_TASK OBJECTIVE_. Your answer should be the lines below from the one with "Viewport: 1012px width, 528px" to the one with "Task: Click the ID sender avatar circle", both included, given again exactly and with nothing added.

_INFORMATION SUPPLIED_.

·····

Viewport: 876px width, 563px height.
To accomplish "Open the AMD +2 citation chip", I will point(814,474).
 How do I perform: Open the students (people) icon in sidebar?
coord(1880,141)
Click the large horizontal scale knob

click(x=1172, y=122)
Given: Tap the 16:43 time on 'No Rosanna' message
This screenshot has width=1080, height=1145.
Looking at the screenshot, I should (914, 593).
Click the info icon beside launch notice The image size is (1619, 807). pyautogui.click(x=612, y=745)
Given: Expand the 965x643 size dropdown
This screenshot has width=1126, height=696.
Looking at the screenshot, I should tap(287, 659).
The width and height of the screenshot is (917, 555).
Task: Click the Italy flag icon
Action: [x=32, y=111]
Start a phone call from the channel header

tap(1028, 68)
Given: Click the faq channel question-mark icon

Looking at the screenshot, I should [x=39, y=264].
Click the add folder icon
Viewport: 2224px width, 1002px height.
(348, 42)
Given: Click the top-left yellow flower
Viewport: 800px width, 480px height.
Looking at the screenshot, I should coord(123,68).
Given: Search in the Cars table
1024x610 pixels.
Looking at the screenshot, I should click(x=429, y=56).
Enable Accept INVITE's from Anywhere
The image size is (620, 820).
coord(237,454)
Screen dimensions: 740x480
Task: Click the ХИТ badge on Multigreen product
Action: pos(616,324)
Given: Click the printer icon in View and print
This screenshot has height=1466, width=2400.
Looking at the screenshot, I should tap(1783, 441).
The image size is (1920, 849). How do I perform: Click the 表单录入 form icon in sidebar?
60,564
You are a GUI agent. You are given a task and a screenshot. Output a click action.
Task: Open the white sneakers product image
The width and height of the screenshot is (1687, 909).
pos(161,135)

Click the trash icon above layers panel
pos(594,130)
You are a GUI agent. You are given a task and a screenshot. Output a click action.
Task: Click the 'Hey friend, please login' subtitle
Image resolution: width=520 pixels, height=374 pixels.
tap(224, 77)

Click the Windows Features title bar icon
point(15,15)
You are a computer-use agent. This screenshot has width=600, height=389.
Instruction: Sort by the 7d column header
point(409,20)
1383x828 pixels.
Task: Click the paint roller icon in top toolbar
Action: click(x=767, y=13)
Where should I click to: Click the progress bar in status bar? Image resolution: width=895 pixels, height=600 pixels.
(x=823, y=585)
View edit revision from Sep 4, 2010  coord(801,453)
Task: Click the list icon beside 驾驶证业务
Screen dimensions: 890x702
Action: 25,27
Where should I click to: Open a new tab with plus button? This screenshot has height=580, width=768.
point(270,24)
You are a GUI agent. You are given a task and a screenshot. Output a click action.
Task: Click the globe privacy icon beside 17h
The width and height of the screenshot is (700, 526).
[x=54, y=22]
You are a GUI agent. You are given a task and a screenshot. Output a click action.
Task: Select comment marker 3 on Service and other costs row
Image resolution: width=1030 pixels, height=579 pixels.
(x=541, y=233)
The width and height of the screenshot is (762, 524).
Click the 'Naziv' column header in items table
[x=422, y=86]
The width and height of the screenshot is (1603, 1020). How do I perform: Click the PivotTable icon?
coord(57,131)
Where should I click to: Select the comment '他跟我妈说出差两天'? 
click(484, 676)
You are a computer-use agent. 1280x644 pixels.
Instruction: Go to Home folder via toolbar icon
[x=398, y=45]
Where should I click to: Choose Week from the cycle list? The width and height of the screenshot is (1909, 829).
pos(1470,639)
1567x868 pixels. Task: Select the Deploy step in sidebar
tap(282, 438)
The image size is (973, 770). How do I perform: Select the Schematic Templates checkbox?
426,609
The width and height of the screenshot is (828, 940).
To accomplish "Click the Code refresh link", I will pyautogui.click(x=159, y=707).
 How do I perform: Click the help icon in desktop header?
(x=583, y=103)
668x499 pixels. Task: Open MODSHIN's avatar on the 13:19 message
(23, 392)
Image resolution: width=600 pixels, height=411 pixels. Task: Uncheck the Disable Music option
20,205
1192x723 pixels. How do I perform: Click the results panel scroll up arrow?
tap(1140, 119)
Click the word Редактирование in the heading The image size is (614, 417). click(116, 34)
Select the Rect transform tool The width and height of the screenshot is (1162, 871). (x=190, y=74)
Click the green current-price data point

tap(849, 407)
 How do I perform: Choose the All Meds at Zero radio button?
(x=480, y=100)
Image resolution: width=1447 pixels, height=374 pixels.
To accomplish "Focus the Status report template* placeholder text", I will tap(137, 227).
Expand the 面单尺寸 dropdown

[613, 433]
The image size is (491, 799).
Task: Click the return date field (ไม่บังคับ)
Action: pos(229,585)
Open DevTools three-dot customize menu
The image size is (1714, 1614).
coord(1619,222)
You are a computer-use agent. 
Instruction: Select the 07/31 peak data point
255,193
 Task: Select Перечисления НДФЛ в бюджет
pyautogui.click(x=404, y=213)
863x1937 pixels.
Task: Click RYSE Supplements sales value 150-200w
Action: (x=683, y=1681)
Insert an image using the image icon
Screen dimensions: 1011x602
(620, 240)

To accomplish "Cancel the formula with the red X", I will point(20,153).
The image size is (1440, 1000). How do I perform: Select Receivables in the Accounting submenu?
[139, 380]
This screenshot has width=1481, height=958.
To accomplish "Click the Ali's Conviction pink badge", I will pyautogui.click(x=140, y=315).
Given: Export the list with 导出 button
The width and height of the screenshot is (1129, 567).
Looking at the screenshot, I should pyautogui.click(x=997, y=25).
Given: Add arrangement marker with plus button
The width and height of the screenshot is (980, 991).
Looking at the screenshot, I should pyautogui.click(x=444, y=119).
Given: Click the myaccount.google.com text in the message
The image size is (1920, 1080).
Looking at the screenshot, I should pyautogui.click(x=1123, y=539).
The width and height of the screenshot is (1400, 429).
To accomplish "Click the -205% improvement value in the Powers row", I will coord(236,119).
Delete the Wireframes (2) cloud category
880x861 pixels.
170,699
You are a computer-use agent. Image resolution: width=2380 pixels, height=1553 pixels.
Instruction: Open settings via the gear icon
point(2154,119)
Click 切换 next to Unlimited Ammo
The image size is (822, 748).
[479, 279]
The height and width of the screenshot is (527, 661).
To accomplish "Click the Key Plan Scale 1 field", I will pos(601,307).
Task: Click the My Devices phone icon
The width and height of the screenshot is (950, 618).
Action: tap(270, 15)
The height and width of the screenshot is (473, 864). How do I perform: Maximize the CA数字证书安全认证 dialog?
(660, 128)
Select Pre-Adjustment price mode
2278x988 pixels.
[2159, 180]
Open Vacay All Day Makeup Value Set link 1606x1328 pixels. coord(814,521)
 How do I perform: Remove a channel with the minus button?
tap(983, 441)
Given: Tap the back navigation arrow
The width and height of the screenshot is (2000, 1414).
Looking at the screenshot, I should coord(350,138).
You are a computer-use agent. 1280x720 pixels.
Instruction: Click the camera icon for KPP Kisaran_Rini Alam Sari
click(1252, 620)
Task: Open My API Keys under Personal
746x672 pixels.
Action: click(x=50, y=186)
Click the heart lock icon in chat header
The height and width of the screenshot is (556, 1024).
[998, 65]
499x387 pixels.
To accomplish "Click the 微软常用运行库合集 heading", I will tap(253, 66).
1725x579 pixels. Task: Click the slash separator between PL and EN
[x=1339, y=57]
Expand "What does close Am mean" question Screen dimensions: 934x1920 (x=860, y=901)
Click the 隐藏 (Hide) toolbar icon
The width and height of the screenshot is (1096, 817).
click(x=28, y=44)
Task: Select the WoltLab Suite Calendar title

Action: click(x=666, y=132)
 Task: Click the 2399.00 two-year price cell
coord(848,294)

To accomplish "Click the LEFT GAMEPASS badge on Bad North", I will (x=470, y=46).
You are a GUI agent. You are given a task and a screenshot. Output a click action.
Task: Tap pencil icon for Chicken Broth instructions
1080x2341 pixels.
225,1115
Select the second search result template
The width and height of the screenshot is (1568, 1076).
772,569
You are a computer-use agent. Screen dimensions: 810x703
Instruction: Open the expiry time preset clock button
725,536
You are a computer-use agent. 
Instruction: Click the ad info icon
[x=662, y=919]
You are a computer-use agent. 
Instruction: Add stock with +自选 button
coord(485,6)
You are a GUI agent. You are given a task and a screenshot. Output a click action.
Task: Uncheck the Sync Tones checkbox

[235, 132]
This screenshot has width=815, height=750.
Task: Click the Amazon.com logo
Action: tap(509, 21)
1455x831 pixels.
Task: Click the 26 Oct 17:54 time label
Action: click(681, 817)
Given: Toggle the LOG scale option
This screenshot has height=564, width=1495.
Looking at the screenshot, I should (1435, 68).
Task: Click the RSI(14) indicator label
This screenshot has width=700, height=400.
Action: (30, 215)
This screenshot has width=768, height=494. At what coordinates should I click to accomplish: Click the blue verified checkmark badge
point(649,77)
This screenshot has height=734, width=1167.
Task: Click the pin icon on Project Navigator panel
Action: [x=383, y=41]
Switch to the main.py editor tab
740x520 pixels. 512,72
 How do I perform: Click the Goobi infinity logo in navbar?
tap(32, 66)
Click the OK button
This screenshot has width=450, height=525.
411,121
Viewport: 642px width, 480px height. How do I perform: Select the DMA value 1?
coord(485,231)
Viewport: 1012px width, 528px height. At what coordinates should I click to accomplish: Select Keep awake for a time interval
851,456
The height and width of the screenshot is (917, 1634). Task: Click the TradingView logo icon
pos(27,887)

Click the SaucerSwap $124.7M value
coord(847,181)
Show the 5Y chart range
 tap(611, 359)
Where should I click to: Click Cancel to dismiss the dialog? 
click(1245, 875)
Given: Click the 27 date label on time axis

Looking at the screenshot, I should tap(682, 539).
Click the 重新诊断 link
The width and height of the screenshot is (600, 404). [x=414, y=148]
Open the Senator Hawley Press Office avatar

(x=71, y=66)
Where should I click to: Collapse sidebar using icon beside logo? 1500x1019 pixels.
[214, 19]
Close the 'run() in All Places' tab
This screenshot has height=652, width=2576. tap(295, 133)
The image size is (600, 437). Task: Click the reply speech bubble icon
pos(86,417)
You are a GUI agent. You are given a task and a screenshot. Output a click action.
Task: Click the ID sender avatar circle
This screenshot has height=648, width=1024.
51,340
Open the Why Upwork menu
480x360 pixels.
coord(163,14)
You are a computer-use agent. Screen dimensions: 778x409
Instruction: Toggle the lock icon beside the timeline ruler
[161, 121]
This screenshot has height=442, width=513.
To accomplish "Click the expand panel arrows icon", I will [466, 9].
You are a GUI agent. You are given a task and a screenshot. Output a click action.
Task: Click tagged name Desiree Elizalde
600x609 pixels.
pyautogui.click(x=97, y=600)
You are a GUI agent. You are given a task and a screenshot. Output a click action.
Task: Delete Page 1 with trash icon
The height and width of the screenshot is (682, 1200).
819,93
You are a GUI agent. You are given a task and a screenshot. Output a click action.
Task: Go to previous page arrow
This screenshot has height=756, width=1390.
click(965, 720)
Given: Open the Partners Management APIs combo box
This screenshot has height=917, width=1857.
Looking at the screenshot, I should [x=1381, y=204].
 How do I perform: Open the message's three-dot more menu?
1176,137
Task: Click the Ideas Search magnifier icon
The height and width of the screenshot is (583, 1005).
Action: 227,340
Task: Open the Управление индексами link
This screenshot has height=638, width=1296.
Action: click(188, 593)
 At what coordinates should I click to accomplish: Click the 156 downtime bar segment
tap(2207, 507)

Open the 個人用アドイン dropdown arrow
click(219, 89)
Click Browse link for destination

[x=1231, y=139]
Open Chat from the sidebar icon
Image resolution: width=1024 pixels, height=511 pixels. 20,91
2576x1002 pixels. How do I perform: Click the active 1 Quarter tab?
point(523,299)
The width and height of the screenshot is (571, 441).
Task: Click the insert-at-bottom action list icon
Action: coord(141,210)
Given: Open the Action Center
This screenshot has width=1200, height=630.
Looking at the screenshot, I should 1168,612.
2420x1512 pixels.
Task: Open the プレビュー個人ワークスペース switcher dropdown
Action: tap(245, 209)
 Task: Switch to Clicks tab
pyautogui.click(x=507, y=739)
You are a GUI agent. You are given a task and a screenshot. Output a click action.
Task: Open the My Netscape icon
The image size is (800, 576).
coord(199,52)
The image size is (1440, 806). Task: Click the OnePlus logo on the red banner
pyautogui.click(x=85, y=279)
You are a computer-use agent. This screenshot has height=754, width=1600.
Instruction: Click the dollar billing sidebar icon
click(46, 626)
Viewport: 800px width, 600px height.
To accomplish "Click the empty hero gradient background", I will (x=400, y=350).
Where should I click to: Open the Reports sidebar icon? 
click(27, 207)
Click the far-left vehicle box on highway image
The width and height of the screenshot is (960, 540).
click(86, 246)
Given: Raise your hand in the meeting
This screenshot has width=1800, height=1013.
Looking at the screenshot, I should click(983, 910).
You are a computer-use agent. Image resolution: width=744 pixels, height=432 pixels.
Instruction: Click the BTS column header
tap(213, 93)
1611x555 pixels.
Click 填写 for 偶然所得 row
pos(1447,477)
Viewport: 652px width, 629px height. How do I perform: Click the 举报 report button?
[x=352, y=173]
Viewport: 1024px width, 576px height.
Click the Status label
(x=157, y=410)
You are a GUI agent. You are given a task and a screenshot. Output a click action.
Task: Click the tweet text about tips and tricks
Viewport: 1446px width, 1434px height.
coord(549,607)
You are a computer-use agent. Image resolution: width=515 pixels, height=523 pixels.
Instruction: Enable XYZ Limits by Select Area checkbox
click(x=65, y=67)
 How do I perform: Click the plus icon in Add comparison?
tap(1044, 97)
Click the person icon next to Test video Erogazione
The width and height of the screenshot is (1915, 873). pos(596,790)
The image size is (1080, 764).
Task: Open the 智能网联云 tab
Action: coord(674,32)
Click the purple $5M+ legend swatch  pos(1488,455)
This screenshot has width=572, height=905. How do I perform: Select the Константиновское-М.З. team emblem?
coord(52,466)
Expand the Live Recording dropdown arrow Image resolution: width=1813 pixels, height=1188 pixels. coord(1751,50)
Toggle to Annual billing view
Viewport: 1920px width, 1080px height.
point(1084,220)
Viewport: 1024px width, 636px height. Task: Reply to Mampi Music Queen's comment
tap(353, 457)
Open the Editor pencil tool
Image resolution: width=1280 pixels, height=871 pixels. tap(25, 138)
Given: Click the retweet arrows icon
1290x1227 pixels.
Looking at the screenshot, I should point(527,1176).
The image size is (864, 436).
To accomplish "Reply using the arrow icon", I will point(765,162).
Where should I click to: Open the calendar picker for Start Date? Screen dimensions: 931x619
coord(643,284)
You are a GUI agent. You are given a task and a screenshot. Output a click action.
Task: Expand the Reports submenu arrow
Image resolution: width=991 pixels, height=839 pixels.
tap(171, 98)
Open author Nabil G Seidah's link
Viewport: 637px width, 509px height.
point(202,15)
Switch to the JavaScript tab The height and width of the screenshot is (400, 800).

·····

_SOLUTION FOR THIS TASK_.
Viewport: 1012px width, 528px height. At what coordinates should I click to accomplish: Select Keep awake for a time interval
851,456
The height and width of the screenshot is (917, 1634). Task: Click the TradingView logo icon
pos(27,887)

Click the SaucerSwap $124.7M value
coord(847,181)
Show the 5Y chart range
 tap(611, 359)
Where should I click to: Click Cancel to dismiss the dialog? 
click(1245, 875)
Given: Click the 27 date label on time axis

Looking at the screenshot, I should tap(682, 539).
Click the 重新诊断 link
The width and height of the screenshot is (600, 404). [x=414, y=148]
Open the Senator Hawley Press Office avatar

(x=71, y=66)
Where should I click to: Collapse sidebar using icon beside logo? 1500x1019 pixels.
[214, 19]
Close the 'run() in All Places' tab
This screenshot has height=652, width=2576. tap(295, 133)
The image size is (600, 437). Task: Click the reply speech bubble icon
pos(86,417)
You are a GUI agent. You are given a task and a screenshot. Output a click action.
Task: Click the ID sender avatar circle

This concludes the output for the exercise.